### TASK DESCRIPTION
Continue the text on the distinction between the artist and her voice from the point where it stops, before turning to the data.

### TEXT SHOWN
****************************************
Critique Part 1 supplement — The Distinction between the Artist and Her Voice

 
Vivian Gornick.  Image via sarahshatz.photoshelter.com.

Vivian Gornick.  Image via sarahshatz.photoshelter.com.

 

As I mentioned in the previous post, one of the advantages of the workshop format is that it helps students become more critically aware of their own work. 

For my writing workshops, I’ve adopted the pedagogy that Vivian Gornick presents in her book The Situation and the StoryOne of Gornick’s emphases is the distinction between the writer and the narrator:

The writing we call personal narrative is written by people who, in essence, are imagining only themselves: in relation to the subject in hand.  The connection is an intimate one; in fact, it is critical.  Out of the raw material of a writer’s own undisguised being a narrator is fashioned whose existence on the page is integral to the tale being told.  This narrator becomes a persona.  Its tone of voice, its angle of vision, the rhythm of its sentences, what it selects to observe and what to ignore are chosen to serve the subject; yet at the same time the way the narrator—or the persona—sees things is, to the largest degree, the thing being seen.

To fashion a persona out of one’s own undisguised self is no easy thing.  . . . The persona in a nonfiction narrative is an unsurrogated one.  Here the writer must identify openly with those very same defenses and embarrassments that the novelist or poet is once removed from. . . .
****************************************
### SUPPLIED DATA
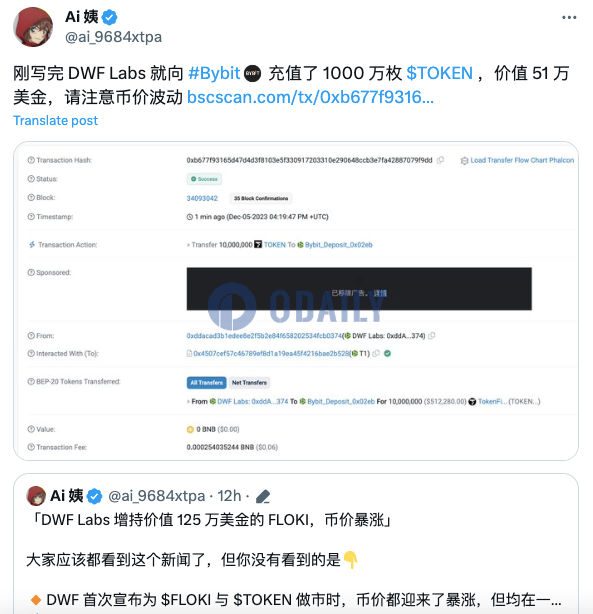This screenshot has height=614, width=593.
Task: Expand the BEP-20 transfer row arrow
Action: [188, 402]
****************************************
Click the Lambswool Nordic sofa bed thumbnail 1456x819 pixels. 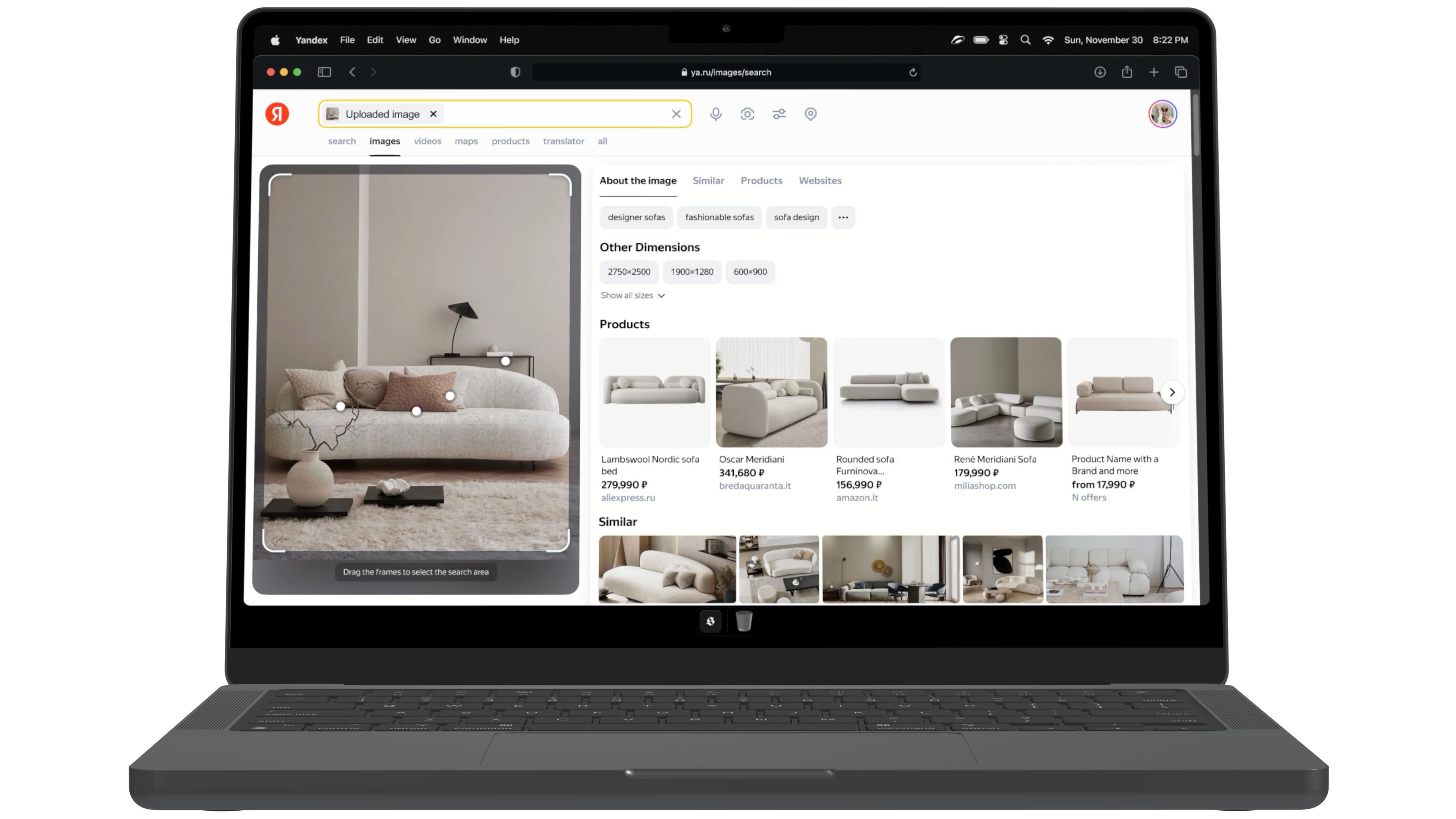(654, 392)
****************************************
### RESULT OF THIS TASK
Yet the creation of such a persona is vital in an essay or a memoir.  It is the instrument of illumination.  Without it there is neither subject nor story.  To achieve it, the writer of memoir or essay undergoes an apprenticeship as soul-searching as any undergone by novelist or poet: the twin struggle to know not only why one is speaking but who is speaking.

Vivian Gornick, The Situation and the Story, pp. 6-8

With this in mind, I ask my students to observe the distinction between the writer and the narrator.

Instead of this: “When you escaped the burning building . . .”

This: “When the narrator escaped the burning building . . .”

And instead of this: "When you told your boss you hated your job . . . "

This: "When your narrator told her boss that she hated her job . . . "

It takes the workshop participants a while to get used to this.   But as they develop this habit and cultivate awareness of the distance between the writer and the speaker, they bring a keener awareness of this distinction into their own work.  Their writing sharpens and sound more real, more vivid, because they are now aware that the speaker on the page does not exist until she has been created by the writer. 

The distinction holds across art forms.  Though their work speaks for them, it is worth considering the distinctions between . . . 

  • A composer and the compositional voice in her music.
     
  • A painter and the voice alive on her canvas.
     
  • A dancer and the voice alive in her movement on stage.
     
  • An architect and the voice alive in her design.

In each case, the artist creates a speaker, someone whose sole job is to express the art.  Her being does not perfectly overlay the being of the artist.  She might do or say what the artist would never think of.  The power and freedom she gives to the artist is available only upon recognition of her separate existence.


Thank you for reading.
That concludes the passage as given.